Morre a pintora modernista Tarsila do Amaral

No dia 17 de janeiro de 1973 morria, em São Paulo, Tarsila do Amaral, pintora e desenhista, uma das figuras centrais do começo do movimento modernista brasileiro. Seu quadro Abaporu, de 1928, deu início ao movimento antropofágico nas artes plásticas. Nascida no dia 1o. de setembro de 1886, em Capivari (SP), em uma família rica de fazendeiros, ela estudou em um colégio de freiras em São Paulo e depois completou seus estudos em Barcelona. Tarsila se casou em 1906 com um médico, mas o marido queria que ela ficasse apenas em casa, como era o pensamento da época. Tarsila não aceitou isso e se separou um ano depois. Da relação, ela teve uma filha, Dulce, com quem se mudou para a fazenda dos pais assim que se separou. A partir de 1917, Tarsila começou a aprender pintura e, em 1920, viajou para Paris, onde foi estudar arte. Tarsila aderiu às ideias modernistas ao voltar ao Brasil, em 1922, quando foi apresentada por Anita Malfatti aos modernistas Oswald de Andrade, Mário de Andrade e Menotti Del Picchia, com quem formaria o Grupo dos Cinco.
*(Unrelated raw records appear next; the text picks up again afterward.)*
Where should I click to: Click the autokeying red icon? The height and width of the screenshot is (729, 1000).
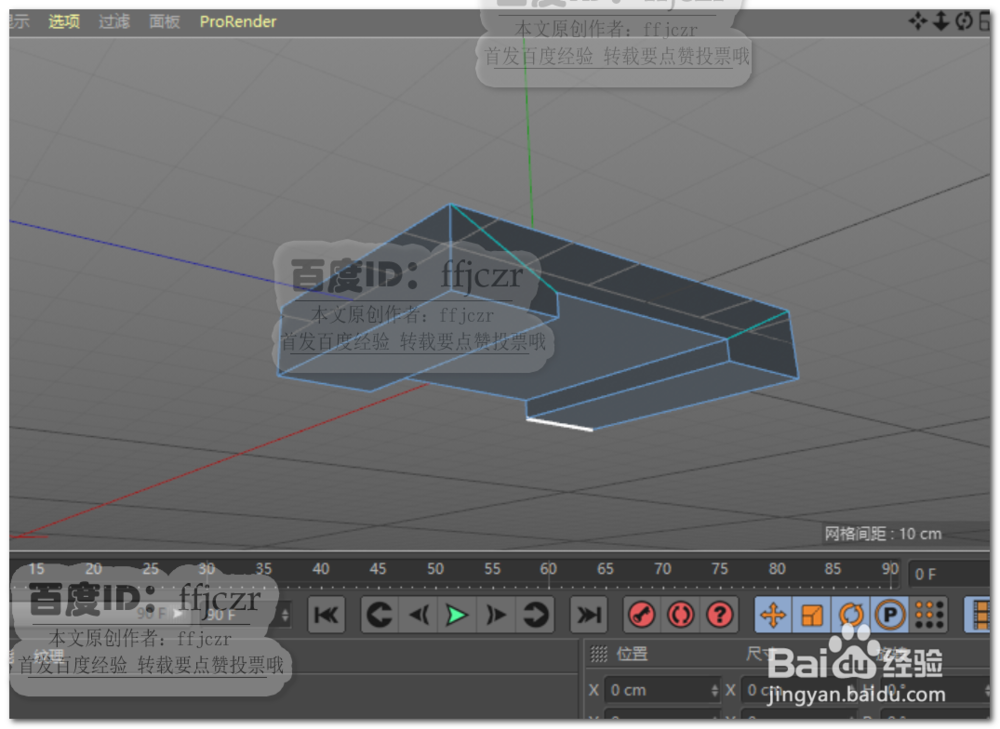point(681,616)
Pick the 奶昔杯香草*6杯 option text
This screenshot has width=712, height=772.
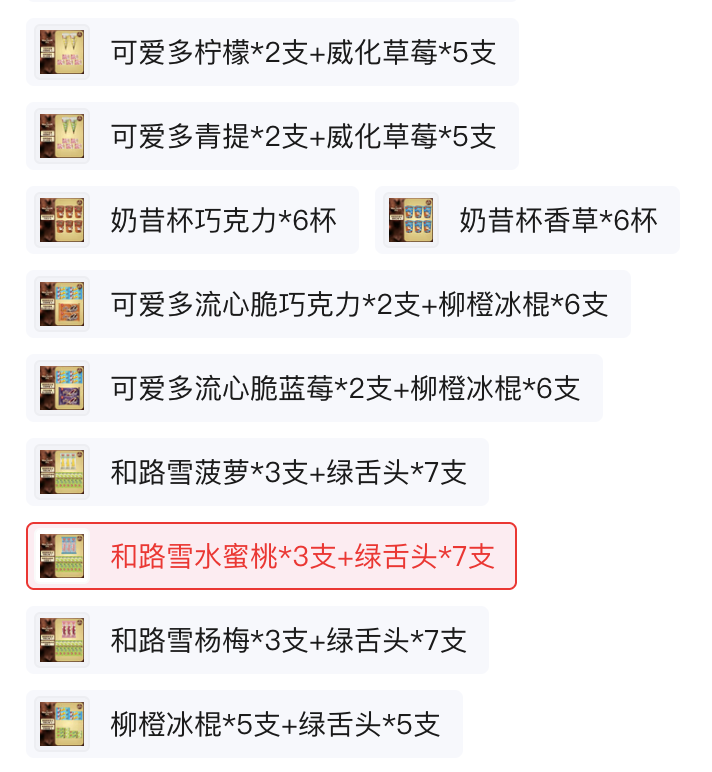click(558, 220)
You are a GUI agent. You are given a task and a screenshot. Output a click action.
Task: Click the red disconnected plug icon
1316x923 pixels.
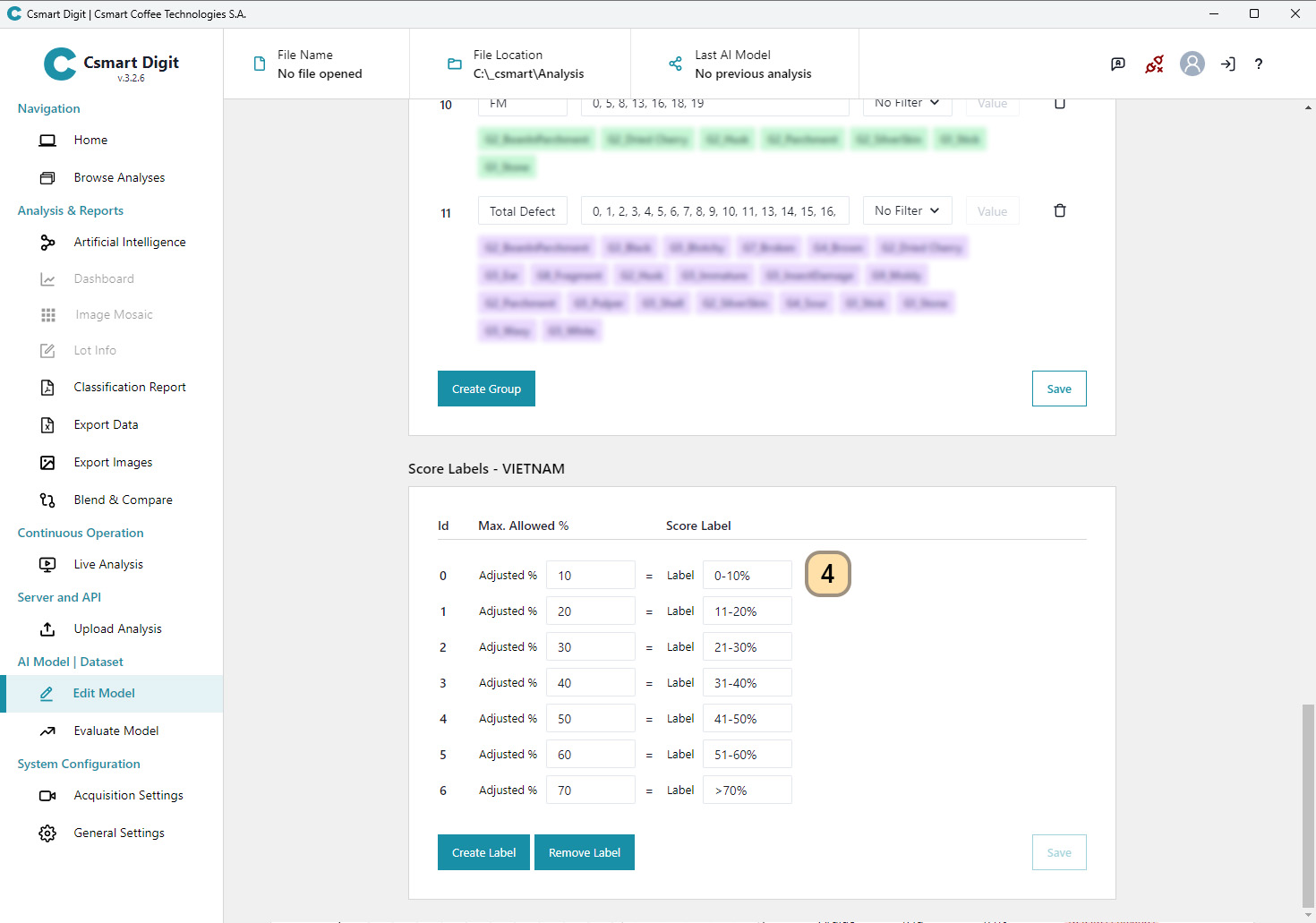coord(1154,64)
Em 1923, Tarsila iniciou seu relacionamento com Oswald de Andrade, e o casal viajou por Portugal e Espanha. De volta a Paris, estudou com os artistas cubistas. Em 1924, Tarsila iniciou sua fase artística “Pau Brasil”. Em 1929, Tarsila expôs suas telas pela primeira vez no Brasil, no Rio de Janeiro. Neste mesmo ano, porém, sua família perdeu a fortuna com a Crise de 1929, e Oswald de Andrade se separou dela, pois se apaixonou pela revolucionária Patrícia Galvão, conhecida como Pagu. Para superar o momento difícil, ela decidiu colocar todas as suas forças no trabalho. Em 1933, a partir do quadro “Operários”, a artista inicia uma fase de temática mais social. Em meados dos anos 30, o escritor Luiz Martins, 20 anos mais jovem que Tarsila, torna-se seu companheiro, com quem viveu até os anos 50. Em 1965, já separada de Luís e vivendo sozinha, foi submetida a uma cirurgia de coluna e, por conta de um erro médico, ficou paralítica. No ano seguinte, em 1966, Tarsila perdeu sua única filha, Dulce, vítima de um ataque de diabetes. Nesses tempos difíceis, Tarsila se aproxima do espiritismo e doa parte da venda dos seus quadros à instituição de Chico Xavier, de quem se torna amiga. Em 1973, Tarsila morreu vítima de depressão, em São Paulo. Após sua morte, foi homenageada pela União Astronômica Internacional, em 20 de novembro de 2008, que deu o nome "Amaral" a uma cratera do planeta Mercúrio.